– Но Гильдегард…
– Я куплю ему новую лошадь.
– Ваша милость, я взял ее, не испросив позволения.
– Дьявол и сто преисподних, прекраснодушный Йерве, и это тебя сейчас заботит?
– Я отвечаю за нее головой перед Гильдегардом.
Дюк сплюнул два раза через левое плечо, еле сдержав третий плевок.
– Фриденсрайх, ты еще не забыл дорогу в Нойе-Асседо?
– Я никогда ничего не забываю, Кейзегал. Семь лиг отсюда, на восточном тракте, начинаются владения вдовствующей баронессы фон Гезундхайт. Старуха еще жива?
– Жива, карга. Как и двое ее дочерей, семь внучек и одна правнучка. Всех мужчин схоронили и живут припеваючи.
– Если ночь застигнет нас в пути до твоего возвращения, я прикажу Оскару сворачивать на восток.
– Да будет так, – сказал дюк, после короткого колебания. – Я поскачу за Василисой. Только бога ради, Фрид, – никаких безрассудств. Ты отвечаешь за Йерве головой.
Нахмурился Фриденсрайх фон Таузендвассер.
– Вы все еще не доверяете мне, сир.
– Только последний болван стал бы доверять водовороту в реке.
Пришпорил дюк коня Ида и поскакал обратно на север.
Йерве выдохнул с облегчением.
– На погружение в пруд за лягушками это похоже, – вдруг понял он. – Когда омут поглощает, тина всколыхивается и не знаешь более, где дно, а где поверхность. И еще на то, как если бы вы, сударь, смотрели на звезды, но они бы не складывались в созвездия.

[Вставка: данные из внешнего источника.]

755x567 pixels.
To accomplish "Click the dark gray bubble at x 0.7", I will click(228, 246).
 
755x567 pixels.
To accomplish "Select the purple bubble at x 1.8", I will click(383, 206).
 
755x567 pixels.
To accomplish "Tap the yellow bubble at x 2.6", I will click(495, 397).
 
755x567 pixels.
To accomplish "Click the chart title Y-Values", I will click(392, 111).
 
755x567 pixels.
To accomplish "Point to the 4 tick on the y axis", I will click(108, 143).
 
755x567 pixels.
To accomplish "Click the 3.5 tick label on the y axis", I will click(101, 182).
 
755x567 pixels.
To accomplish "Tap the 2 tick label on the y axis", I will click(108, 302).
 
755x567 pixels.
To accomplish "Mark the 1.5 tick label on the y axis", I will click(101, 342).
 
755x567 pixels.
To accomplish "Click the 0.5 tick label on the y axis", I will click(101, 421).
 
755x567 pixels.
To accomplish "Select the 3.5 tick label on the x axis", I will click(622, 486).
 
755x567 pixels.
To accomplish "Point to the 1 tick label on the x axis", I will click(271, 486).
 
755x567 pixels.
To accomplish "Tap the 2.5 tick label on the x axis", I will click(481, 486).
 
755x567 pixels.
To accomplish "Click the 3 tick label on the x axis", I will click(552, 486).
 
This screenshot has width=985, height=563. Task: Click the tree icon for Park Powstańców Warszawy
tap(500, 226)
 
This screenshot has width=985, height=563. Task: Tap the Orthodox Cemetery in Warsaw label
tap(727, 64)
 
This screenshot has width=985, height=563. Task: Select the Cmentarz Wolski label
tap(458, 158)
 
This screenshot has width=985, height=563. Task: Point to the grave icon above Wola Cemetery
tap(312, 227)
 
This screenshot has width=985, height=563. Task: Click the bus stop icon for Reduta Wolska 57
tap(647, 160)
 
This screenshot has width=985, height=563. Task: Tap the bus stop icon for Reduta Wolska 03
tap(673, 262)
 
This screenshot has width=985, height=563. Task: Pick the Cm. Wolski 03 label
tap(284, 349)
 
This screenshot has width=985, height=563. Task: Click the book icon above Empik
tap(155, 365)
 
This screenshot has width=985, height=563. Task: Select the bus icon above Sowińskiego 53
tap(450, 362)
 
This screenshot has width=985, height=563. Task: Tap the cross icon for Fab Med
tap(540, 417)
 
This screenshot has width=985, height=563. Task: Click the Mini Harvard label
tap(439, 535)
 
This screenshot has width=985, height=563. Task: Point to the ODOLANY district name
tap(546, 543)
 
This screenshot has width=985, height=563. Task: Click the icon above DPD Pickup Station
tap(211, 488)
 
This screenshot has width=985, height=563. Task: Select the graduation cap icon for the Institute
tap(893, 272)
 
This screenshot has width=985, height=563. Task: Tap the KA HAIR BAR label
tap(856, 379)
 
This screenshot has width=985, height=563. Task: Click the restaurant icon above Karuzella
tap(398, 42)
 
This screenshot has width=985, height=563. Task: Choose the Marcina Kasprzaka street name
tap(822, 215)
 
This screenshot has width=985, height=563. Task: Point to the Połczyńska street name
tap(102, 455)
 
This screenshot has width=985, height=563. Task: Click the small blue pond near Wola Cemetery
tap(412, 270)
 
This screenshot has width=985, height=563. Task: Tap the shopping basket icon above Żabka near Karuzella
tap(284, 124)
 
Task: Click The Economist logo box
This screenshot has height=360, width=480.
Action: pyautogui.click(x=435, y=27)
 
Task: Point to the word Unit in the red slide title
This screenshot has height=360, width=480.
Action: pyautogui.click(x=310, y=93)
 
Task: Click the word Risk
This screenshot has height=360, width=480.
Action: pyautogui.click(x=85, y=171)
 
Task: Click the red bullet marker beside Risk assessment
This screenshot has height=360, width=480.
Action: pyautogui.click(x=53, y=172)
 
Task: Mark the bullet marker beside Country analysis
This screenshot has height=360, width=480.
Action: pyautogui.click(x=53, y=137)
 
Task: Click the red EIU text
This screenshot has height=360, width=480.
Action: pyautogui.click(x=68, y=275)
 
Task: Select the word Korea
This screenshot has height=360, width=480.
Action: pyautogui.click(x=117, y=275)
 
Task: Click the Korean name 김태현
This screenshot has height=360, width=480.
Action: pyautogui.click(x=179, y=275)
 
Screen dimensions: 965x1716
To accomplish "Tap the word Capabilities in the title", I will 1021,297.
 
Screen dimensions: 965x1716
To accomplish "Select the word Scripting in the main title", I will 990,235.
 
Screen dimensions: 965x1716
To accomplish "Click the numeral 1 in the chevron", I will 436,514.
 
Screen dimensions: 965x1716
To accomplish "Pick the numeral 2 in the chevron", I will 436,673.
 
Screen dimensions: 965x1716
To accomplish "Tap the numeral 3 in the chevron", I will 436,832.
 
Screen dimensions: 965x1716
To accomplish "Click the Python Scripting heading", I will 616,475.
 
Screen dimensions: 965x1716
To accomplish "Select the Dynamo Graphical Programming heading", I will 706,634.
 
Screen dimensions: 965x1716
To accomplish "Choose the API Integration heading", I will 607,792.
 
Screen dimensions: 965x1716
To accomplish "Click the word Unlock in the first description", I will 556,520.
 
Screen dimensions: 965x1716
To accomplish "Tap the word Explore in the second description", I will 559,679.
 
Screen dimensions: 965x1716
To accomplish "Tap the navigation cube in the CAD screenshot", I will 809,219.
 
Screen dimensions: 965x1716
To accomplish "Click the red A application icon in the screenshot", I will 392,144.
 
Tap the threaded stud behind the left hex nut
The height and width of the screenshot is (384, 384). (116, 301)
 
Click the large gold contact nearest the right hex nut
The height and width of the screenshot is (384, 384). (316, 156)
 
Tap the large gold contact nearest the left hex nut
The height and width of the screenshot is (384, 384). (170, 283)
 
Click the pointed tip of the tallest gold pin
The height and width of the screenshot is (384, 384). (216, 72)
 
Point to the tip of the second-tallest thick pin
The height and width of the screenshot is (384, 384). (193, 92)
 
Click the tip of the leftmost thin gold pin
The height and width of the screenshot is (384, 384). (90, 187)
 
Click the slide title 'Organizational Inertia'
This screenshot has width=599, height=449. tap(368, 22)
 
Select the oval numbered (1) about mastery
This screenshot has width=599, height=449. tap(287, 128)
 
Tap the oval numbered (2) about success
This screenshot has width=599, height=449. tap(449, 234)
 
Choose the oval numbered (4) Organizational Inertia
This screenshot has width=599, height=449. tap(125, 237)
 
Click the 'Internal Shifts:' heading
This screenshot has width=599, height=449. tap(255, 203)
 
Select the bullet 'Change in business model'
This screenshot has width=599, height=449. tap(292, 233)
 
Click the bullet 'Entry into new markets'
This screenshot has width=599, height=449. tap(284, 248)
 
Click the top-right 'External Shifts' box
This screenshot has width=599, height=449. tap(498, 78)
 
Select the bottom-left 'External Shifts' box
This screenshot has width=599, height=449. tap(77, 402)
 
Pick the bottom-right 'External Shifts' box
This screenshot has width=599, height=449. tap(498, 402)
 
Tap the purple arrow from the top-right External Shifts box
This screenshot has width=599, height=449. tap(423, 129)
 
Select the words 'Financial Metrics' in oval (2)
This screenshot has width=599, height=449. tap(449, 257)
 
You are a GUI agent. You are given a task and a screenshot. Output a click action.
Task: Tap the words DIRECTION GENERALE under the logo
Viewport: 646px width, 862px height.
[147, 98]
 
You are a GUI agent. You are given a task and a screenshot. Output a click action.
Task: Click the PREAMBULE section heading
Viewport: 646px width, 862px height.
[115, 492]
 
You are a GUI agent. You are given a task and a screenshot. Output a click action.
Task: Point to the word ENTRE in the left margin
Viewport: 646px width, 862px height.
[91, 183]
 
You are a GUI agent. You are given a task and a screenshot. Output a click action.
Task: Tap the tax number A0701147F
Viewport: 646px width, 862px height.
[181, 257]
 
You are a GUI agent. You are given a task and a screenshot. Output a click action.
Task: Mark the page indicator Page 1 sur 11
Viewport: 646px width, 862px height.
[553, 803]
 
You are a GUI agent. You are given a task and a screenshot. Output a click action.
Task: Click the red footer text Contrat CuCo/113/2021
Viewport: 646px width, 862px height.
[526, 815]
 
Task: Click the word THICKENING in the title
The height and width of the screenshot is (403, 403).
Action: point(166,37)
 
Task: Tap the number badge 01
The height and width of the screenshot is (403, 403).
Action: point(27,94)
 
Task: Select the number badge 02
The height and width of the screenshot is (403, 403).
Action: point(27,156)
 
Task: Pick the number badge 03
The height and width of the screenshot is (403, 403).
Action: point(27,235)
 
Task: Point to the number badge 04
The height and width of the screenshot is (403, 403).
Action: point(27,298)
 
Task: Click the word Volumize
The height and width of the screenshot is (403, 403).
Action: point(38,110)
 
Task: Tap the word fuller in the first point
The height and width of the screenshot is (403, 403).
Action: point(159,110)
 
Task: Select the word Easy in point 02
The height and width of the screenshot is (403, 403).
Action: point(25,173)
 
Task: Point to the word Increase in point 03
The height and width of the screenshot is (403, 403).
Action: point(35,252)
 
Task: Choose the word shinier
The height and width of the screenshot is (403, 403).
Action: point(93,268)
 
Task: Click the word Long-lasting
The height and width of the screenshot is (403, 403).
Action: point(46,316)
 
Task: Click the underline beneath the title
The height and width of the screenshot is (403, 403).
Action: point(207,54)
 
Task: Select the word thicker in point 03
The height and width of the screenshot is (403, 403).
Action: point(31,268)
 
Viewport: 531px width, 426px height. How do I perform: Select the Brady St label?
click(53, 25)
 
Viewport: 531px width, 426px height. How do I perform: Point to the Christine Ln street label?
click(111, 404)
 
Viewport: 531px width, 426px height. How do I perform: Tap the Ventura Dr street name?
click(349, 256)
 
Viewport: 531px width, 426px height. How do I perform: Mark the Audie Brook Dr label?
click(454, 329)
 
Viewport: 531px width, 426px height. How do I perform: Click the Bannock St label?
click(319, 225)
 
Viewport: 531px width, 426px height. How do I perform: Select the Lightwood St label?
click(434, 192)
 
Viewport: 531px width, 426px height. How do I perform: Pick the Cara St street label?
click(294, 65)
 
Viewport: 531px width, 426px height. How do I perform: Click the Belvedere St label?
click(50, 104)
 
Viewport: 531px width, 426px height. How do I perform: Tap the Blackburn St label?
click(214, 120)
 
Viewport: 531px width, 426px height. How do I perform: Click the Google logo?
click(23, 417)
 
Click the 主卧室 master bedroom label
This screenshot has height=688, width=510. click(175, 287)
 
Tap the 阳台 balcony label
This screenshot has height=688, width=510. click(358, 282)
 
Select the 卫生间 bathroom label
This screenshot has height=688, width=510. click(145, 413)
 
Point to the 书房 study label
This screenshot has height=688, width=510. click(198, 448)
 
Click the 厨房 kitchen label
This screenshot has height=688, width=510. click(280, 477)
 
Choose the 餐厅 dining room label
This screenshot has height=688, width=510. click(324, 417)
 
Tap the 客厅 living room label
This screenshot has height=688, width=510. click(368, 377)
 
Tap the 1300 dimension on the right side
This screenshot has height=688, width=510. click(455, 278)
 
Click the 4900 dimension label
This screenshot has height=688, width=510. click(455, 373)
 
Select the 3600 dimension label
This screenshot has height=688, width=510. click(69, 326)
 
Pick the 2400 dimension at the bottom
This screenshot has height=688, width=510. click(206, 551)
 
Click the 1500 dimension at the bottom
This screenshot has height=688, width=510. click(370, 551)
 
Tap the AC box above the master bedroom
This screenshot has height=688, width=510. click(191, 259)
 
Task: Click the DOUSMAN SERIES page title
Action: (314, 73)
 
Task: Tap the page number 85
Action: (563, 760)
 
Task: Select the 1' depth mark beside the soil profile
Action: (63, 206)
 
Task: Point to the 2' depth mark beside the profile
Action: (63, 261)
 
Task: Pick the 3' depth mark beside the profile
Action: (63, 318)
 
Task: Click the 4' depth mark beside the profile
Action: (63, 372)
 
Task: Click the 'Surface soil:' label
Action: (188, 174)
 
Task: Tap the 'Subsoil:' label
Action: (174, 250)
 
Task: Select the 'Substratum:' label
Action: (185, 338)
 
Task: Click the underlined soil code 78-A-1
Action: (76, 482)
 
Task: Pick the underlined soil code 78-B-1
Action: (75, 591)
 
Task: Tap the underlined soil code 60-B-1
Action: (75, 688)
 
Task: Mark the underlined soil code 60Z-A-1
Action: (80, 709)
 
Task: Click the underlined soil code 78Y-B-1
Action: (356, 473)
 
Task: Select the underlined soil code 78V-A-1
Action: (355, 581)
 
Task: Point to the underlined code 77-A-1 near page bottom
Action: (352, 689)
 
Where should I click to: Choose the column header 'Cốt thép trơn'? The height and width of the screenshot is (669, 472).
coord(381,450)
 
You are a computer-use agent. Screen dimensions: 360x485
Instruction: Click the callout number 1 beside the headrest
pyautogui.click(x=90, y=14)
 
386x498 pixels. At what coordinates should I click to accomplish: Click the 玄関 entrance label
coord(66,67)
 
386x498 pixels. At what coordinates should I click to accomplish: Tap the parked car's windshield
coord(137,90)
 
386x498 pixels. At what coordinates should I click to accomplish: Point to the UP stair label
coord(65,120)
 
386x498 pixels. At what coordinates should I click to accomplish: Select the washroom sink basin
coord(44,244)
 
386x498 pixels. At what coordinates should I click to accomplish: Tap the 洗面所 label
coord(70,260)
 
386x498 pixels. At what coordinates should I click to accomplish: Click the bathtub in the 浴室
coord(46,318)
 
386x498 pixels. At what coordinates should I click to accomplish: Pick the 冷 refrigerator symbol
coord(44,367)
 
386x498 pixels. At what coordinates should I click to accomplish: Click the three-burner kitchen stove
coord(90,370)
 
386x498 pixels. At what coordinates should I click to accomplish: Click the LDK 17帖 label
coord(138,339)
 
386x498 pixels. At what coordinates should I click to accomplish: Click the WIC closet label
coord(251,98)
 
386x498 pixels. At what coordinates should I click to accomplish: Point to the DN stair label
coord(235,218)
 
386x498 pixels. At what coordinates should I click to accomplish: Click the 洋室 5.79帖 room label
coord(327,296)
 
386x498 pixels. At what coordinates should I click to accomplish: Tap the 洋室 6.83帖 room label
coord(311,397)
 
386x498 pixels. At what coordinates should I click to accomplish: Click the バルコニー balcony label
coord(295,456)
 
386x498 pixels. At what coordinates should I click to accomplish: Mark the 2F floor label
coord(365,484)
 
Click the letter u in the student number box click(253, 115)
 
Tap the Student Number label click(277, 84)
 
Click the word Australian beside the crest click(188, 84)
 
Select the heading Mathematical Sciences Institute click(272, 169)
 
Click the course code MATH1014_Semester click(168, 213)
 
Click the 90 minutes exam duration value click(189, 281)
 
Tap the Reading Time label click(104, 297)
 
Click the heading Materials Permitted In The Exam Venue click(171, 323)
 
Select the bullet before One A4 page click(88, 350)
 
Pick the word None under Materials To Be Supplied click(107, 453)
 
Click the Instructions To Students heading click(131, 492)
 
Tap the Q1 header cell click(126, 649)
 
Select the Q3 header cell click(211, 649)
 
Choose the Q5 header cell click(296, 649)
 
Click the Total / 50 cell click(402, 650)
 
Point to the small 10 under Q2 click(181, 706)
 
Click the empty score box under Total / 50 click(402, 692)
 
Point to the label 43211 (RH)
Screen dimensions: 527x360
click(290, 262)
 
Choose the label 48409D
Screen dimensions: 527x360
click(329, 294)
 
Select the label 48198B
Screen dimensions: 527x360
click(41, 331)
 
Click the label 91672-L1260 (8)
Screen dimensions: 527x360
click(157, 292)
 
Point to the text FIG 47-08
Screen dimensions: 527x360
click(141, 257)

Сказал и удивился – мазки цвета вокруг обрели относительную стабильность.
– Волшебная сила слов, – улыбнулся маркграф, откидываясь на спинку сидения. – Расскажи мне о звездах и о лягушках, а я послушаю.
И Йерве заговорил. Сперва о лягушках, затем о жабах, о головастиках, потом о способах погружения в воду, о Большой и Малой небесных Повозках, о Сидящей Женщине, о Широком Поясе, Змееносце, Братьях Руксоидах, что встают на небесном диске в начале лета; о соколах и ястребах; о жирафах, единорогах, слонах и бестиариях. Обо всем, что было дорого его сердцу; o рукописях, палимпсестах, гобеленах, Йилигреве, Софокле, святом Наире, Ллирике и Йидофеме, и о Блаженном Нитсугве. О рыцарях круглого стола и о чаше Лаарг. Об Обетованном Граде с золотыми стенами, которые сторожат львы, быки и левиафаны. О гробе Господнем, захваченном норманнским королем Гроегом V, о подвигах и победах над магометанами.
Потом он говорил о кривом Яне, которого никто за человека не считает, несмотря на его прекрасные гуманистические качества, такие, как доброта и любовь к курицам; о таком количестве сестер-девок, что им перестали давать имена, и называли ислючительно по номерам. Больше всех любил Йерве Четвертую, которая тоже питала страсть к звездам и книгочейству. Четвертую никто в библиотеку не допускал, и Йерве тайком таскал ей книги и свечи в хижину за часовней, где она обреталась со своей мамашей, швеей Мстиславой. Йерве рассказывал о похищенном цыганами маленьком Александре, сыне кормилицы Виславы, которого успел он научить только семи первым буквам азбуки. Об Ольгерде, которого плохо знал, но о котором рассказывали, что тот сумел одолеть самого дюка в бою на шашках, и победить отца в прыжках с шестом через озеро, и…
– Я помню Ольгерда, тот и в детстве был силен как бык, а Кейзегал никогда не умел обращаться с шестом, – внезапно перебил его Фриденсрайх, и тут же спохватился. – Прости меня, мальчик. Продолжай, продолжай.
И Йерве продолжил. Он говорил о гибели Ольгерда, которую помнил хорошо. Как привезли на телеге тело из пилевских равнин. Запекшуюся кровь на сверкающих еще новых латах, которые смастерил кузнец Варфоломей лишь месяц назад и которыми так гордился первенец дюка, отправляясь в свою первую битву.